Even the lunch break has to dial back from a typical World War II C-ration can of meat and beans, hash or stew.

"We civilianize it," Zielinski says, explaining how recruits can dine on tasty sandwiches and even some chips and potato salad.

Last year's inaugural event drew 22 recruits. This year, 45 people bought tickets, which cost $100 each or $170 for two.

"We maxed out easily and had to turn people away," says Zielinski, who says the museum is planning to host the event again in the fall.

"We get a wide range of people," he adds, noting that Saturday's recruits include veterans, history buffs, families and a group of children with learning disabilities. Any kid who is 12 or older but too young to fight in an actual war must be accompanied by an adult.

This year's event includes a first-aid station manned by women.

"We show how women were part of the war," Zielinski says.

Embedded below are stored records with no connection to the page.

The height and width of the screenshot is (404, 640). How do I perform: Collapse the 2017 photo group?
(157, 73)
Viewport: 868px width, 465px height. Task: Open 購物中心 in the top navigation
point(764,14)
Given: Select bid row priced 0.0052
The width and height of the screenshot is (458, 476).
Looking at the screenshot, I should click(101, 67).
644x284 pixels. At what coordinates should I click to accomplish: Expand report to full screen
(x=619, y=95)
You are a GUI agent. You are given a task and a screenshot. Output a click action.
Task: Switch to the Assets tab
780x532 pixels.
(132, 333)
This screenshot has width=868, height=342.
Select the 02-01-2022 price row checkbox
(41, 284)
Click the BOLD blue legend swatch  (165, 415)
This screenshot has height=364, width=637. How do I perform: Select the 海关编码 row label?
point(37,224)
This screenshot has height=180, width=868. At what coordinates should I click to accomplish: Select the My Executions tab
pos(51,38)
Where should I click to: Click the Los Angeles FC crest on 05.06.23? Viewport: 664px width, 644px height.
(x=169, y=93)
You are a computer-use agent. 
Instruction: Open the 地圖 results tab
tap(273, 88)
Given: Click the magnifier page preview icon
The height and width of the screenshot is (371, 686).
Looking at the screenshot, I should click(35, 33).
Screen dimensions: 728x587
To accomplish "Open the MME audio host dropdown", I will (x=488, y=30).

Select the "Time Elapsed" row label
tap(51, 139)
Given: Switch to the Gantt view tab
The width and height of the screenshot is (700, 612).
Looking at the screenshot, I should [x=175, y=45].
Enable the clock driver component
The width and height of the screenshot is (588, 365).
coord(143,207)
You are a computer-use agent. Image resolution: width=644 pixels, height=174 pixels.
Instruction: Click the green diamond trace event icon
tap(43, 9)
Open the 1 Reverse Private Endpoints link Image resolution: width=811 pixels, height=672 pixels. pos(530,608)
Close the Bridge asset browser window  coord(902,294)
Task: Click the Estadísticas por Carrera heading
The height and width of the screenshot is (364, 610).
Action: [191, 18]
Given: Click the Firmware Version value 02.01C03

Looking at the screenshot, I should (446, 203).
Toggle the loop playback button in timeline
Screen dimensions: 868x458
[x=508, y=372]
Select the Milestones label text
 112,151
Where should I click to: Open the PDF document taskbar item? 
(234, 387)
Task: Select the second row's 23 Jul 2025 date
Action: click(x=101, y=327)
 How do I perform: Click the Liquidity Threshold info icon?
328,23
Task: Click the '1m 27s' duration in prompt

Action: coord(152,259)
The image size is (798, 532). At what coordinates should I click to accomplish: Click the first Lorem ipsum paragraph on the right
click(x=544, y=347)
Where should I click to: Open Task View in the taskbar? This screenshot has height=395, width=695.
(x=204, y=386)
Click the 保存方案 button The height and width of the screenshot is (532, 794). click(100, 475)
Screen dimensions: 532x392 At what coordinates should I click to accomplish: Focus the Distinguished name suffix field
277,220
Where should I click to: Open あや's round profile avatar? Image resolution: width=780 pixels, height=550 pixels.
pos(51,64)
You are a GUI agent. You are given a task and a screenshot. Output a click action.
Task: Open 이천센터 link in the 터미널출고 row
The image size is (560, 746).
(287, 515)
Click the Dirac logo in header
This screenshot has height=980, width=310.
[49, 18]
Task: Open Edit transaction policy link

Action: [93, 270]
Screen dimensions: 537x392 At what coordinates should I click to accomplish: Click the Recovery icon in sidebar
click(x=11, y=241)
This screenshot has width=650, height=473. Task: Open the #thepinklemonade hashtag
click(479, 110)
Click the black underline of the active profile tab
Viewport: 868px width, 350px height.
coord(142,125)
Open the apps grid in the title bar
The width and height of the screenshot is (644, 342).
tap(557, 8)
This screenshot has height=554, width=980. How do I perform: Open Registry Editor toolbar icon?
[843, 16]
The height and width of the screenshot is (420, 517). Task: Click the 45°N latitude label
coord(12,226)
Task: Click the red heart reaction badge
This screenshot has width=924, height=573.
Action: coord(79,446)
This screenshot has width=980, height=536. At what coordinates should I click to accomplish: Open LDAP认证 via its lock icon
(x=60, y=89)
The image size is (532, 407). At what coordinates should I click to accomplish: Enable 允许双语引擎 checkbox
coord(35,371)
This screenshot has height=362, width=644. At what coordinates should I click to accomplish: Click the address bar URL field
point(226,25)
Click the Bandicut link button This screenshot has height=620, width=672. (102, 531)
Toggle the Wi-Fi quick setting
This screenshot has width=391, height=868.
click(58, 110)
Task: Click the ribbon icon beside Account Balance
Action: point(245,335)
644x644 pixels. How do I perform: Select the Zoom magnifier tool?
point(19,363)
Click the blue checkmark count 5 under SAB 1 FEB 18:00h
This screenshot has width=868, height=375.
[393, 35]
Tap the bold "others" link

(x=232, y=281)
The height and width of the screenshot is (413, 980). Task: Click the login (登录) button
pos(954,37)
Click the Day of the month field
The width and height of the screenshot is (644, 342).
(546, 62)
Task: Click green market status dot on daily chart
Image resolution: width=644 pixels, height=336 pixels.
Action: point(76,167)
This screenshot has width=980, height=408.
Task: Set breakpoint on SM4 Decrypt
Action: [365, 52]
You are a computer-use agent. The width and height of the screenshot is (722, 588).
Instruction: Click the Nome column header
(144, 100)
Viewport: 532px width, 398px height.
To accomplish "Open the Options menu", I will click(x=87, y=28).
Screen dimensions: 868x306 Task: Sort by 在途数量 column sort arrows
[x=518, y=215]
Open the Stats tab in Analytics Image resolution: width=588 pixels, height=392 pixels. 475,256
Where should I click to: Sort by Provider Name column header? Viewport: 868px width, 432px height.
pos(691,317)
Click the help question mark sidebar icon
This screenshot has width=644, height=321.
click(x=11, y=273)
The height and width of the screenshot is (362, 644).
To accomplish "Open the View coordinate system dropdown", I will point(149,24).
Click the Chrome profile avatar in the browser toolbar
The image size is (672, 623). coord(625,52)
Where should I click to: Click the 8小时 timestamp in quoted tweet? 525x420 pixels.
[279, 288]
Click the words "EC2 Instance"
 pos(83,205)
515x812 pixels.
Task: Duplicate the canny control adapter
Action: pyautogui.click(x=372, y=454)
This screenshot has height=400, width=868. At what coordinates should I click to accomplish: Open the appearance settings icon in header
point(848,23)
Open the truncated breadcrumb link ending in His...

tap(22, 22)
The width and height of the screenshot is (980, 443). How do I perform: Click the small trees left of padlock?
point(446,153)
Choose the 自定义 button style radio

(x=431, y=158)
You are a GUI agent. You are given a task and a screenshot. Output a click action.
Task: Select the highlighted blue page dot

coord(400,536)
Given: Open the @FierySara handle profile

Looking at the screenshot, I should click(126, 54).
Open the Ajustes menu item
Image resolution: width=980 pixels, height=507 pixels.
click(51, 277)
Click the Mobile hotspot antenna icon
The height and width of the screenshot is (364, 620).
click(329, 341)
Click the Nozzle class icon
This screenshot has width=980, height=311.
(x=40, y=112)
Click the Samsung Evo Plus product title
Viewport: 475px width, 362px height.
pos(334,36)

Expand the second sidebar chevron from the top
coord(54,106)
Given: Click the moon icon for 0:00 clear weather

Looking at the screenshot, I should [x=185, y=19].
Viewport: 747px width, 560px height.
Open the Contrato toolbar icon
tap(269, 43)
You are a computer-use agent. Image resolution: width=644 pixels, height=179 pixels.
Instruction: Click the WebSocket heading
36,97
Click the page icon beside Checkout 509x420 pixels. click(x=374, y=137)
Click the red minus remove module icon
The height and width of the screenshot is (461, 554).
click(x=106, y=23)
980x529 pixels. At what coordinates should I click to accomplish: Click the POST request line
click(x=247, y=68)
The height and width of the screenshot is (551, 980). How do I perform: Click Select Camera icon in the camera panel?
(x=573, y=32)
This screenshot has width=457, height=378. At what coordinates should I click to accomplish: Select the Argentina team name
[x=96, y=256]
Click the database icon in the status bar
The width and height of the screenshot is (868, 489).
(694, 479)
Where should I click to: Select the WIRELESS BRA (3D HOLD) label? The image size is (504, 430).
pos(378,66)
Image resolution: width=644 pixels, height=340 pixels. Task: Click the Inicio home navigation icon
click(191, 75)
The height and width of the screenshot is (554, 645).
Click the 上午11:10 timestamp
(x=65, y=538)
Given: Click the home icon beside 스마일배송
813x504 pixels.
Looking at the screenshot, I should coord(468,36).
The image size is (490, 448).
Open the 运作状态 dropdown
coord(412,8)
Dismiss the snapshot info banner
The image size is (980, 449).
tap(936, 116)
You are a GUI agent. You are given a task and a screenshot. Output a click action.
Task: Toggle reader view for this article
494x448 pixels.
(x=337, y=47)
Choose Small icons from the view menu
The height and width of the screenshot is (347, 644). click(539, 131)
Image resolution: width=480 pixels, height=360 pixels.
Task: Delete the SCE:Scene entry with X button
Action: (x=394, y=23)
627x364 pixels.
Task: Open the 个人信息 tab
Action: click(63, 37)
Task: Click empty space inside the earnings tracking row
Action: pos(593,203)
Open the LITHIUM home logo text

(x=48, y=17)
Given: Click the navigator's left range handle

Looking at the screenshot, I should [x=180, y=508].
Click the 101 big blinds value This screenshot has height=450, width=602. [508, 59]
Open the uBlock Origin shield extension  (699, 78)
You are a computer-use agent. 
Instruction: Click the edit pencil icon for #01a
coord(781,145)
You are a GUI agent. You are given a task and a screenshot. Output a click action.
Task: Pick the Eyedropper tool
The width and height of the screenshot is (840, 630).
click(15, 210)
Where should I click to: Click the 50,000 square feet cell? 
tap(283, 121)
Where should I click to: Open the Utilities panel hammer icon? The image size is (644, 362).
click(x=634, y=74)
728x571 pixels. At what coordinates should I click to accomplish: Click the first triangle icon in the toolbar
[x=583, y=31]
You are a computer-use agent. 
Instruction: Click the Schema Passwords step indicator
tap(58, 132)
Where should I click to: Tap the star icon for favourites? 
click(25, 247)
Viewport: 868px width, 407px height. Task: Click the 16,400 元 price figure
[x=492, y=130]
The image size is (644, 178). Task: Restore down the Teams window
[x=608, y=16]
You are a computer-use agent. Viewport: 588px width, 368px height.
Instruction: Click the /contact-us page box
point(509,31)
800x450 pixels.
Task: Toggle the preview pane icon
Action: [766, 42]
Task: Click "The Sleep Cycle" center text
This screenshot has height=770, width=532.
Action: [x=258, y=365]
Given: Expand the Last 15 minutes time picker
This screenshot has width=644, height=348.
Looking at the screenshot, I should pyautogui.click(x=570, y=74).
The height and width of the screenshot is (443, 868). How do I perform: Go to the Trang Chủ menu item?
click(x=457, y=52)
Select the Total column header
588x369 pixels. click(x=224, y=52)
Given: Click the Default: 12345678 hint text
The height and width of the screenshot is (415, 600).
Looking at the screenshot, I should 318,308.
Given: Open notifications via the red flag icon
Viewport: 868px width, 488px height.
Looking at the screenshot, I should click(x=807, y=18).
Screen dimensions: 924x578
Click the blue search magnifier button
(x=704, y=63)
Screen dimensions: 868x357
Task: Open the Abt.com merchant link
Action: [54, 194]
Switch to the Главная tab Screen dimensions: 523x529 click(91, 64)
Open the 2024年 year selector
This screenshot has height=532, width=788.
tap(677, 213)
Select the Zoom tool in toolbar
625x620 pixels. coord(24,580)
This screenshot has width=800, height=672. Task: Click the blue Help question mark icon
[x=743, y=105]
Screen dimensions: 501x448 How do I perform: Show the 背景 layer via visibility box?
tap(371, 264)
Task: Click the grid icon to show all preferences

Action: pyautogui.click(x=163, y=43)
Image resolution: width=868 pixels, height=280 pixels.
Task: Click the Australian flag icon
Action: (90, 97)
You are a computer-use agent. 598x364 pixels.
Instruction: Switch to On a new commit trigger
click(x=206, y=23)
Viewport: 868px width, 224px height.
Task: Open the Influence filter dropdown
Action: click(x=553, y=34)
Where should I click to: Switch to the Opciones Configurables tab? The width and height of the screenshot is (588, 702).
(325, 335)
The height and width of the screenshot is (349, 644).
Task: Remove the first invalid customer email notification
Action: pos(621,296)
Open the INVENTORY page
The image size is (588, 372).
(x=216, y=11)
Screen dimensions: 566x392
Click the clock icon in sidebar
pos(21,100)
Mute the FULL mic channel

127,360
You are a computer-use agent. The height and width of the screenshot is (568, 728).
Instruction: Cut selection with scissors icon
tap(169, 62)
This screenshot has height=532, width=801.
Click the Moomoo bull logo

"We try to make it as real as we can," he says, noting that people do more than get to see the weapons. "There are an additional handful (of weapons) that we fire blank-firing shots. It's very close to what it originally sounded like."

People like to learn the history of World War II, the Revolutionary War and the Civil War. But most war history museums don't do events simulating roadside bombs in Iraq and Afghanistan.

"It's too soon," Zielinski says. "But you are starting to see Vietnam (simulations) more and more."

The son of a veteran, Zielinski says the museum honors the members of the armed forces and explains their service to our nation, but doesn't glorify the wars they fought.

"Hopefully, we can educate the future leaders not to go to war," Zielinski says, as he stands near young children playing on the tanks on display at Cantigny. "One day, it will click. Until then, you just educate them."